**EXERCISE DETAILS:**
Rewrite every line of the records below, replacing "yellow" with "gold" wherever it appears and changing nothing else. Omit the pictures.
——
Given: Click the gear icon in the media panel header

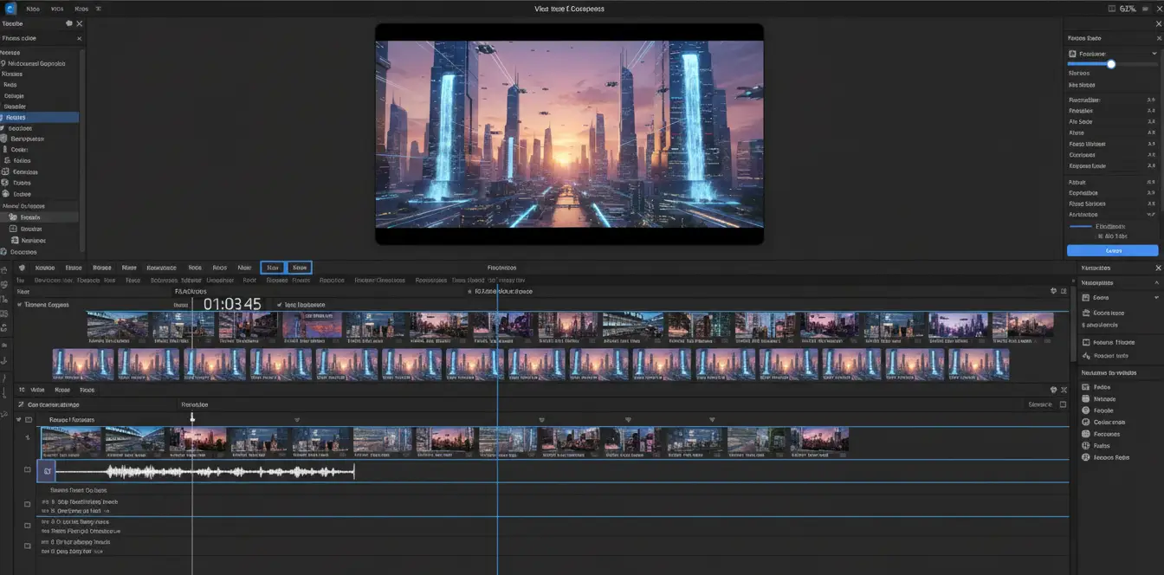Looking at the screenshot, I should click(69, 23).
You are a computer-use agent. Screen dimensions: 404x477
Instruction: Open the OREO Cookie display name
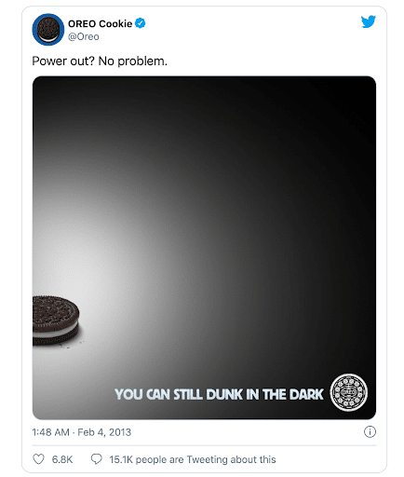pyautogui.click(x=100, y=23)
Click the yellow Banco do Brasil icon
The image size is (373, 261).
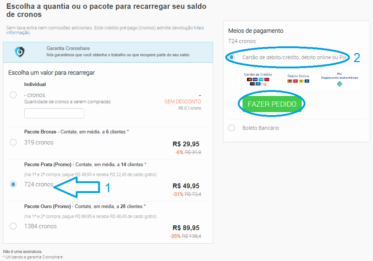click(x=301, y=81)
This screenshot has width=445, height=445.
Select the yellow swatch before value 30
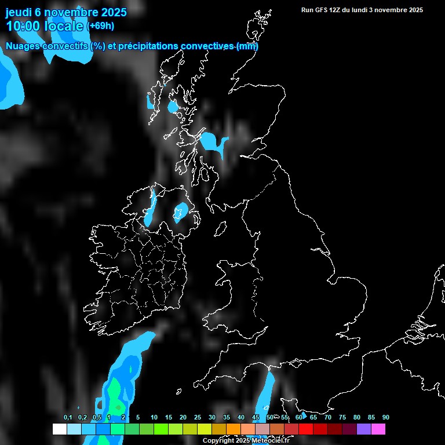click(x=205, y=429)
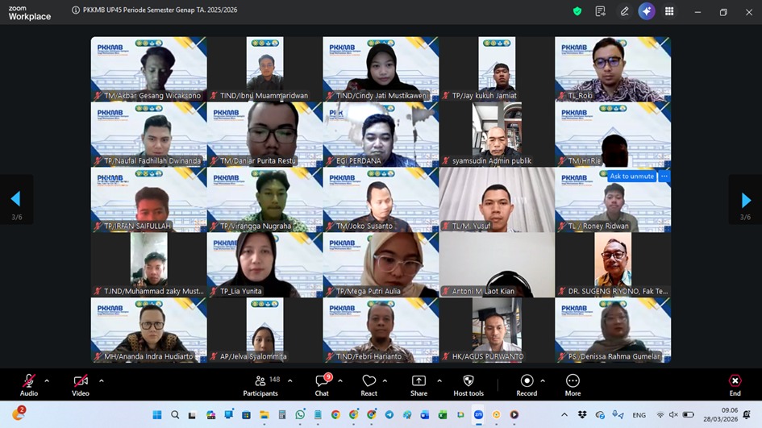Open the Windows Start menu
Screen dimensions: 762x428
157,415
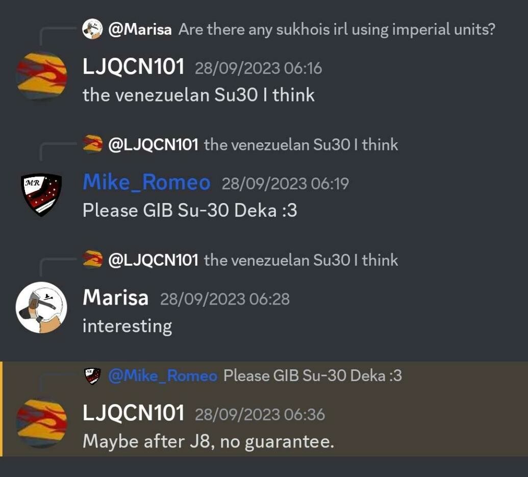
Task: Click LJQCN101's avatar on the 06:36 message
Action: tap(41, 423)
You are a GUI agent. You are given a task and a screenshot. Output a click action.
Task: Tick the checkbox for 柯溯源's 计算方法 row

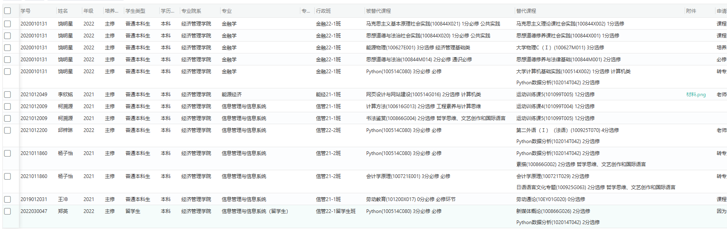pos(7,106)
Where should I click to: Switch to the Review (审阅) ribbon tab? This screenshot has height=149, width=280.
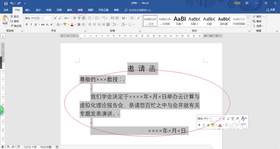click(x=80, y=10)
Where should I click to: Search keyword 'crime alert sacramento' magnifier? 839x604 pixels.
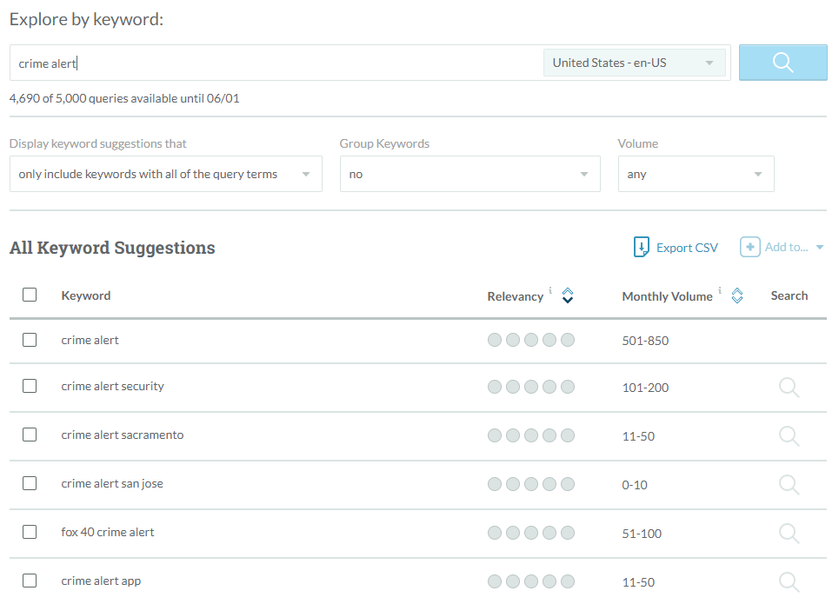(x=789, y=436)
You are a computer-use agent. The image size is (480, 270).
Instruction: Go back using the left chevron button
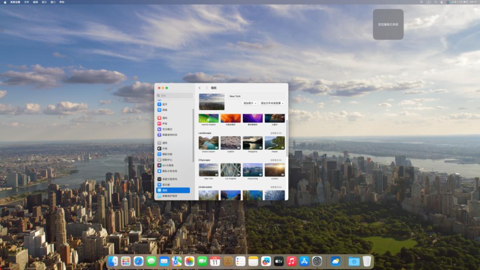coord(200,88)
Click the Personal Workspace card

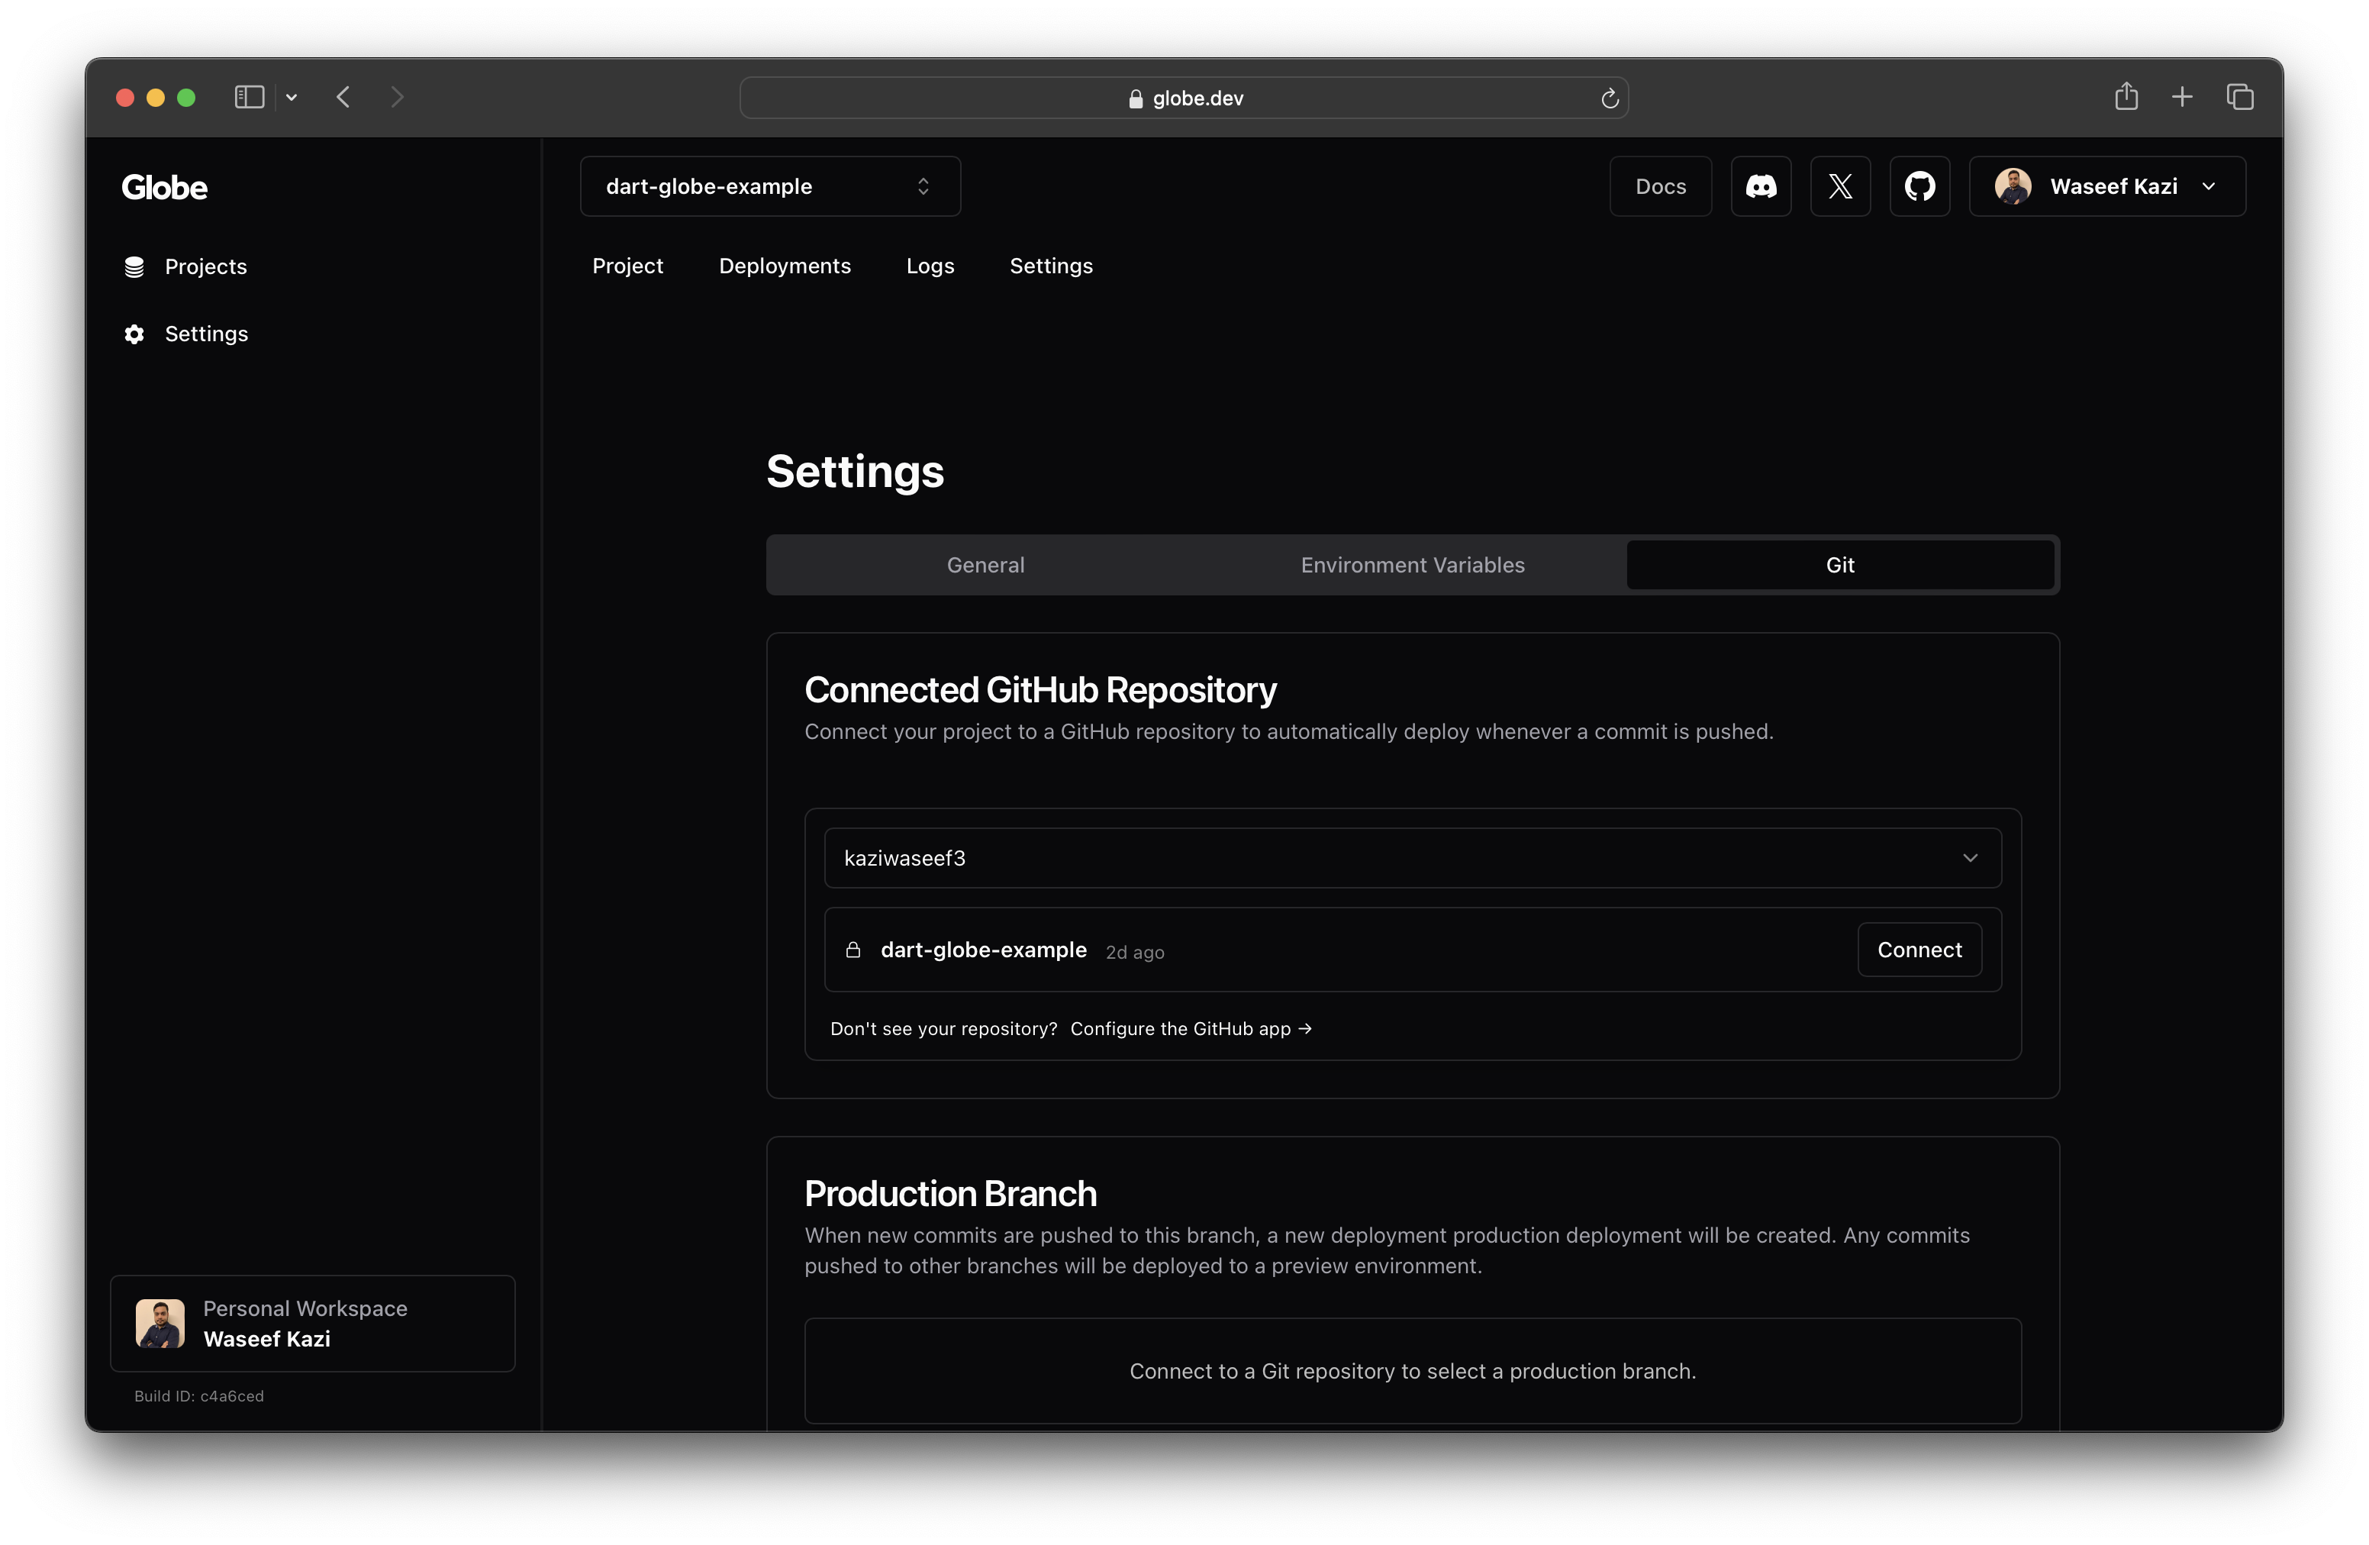[x=312, y=1323]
——
**REPLY:**
Given: Click the gear icon in the media panel header

Looking at the screenshot, I should click(69, 23).
You are a computer-use agent. Screen dimensions: 404x477
Instruction: Open the OREO Cookie display name
pyautogui.click(x=100, y=23)
Click the gold Banco do Brasil icon
The image size is (373, 261).
click(x=301, y=81)
This screenshot has width=445, height=445.
Select the gold swatch before value 30
click(x=205, y=429)
Open the Windows Start menu
Screen dimensions: 762x428
157,415
Task: Click LJQCN101's avatar on the 06:36 message
Action: tap(41, 423)
You are a GUI agent. You are given a task and a screenshot. Output a click action.
Task: Tick the checkbox for 柯溯源's 计算方法 row

pos(7,106)
Where should I click to: Switch to the Review (审阅) ribbon tab? This screenshot has height=149, width=280.
click(x=80, y=10)
Where should I click to: Search keyword 'crime alert sacramento' magnifier? 839x604 pixels.
(x=789, y=436)
You are a computer-use agent. The image size is (480, 270).
Instruction: Go back using the left chevron button
coord(200,88)
Click the Personal Workspace card

[x=312, y=1323]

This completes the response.